Count the lines in the records below that contain the string "label". Reply with the number alone.
*** Opening Working data ***
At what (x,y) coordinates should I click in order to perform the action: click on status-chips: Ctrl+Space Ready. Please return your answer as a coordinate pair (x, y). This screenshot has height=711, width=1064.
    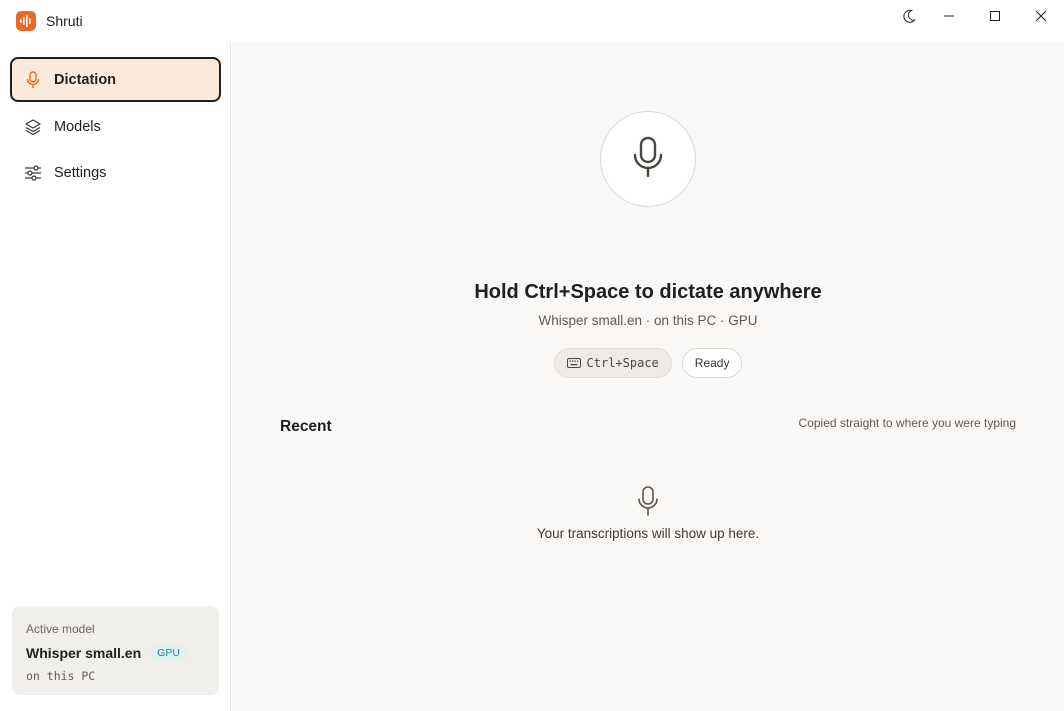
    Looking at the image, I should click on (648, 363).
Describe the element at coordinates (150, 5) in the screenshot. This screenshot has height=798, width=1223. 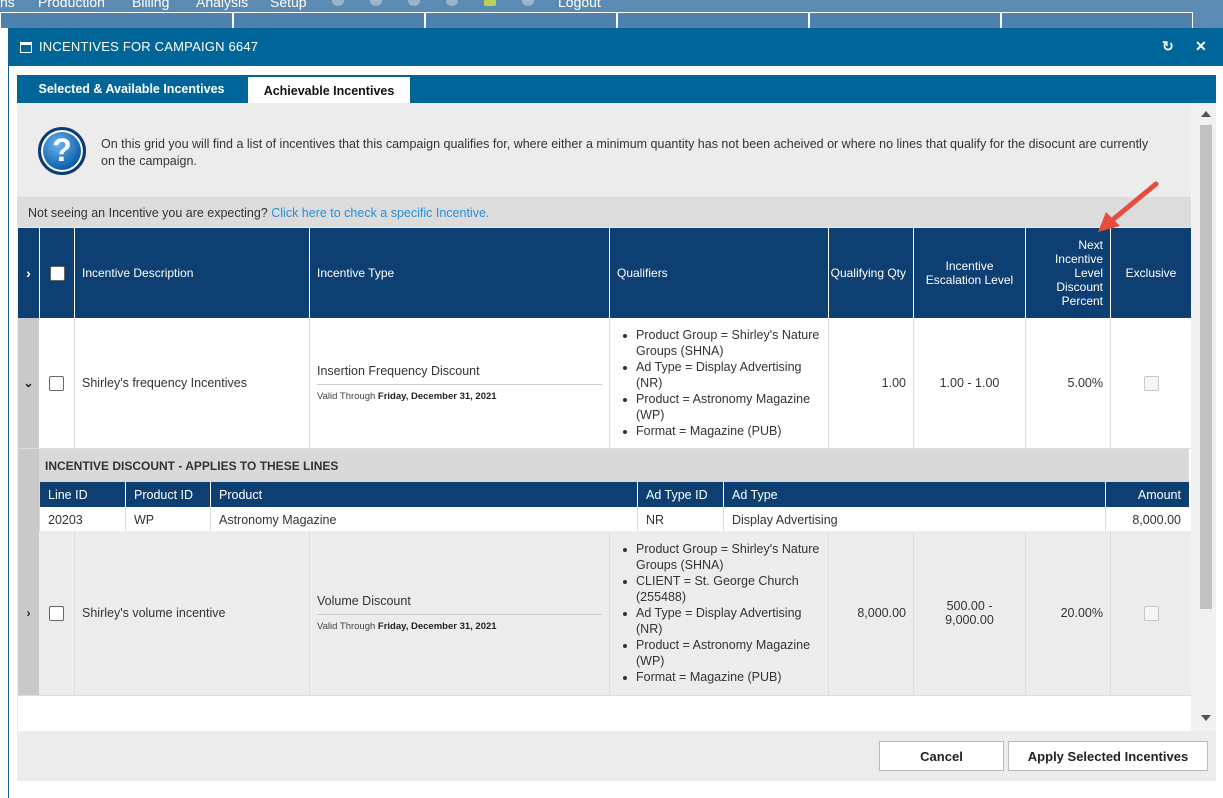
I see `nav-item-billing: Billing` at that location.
*** Closing Working data ***
*** Opening Working data ***
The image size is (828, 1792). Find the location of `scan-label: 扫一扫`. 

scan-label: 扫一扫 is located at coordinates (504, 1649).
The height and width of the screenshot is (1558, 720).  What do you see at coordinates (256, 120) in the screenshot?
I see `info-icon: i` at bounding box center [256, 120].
*** Closing Working data ***
The completed task> 2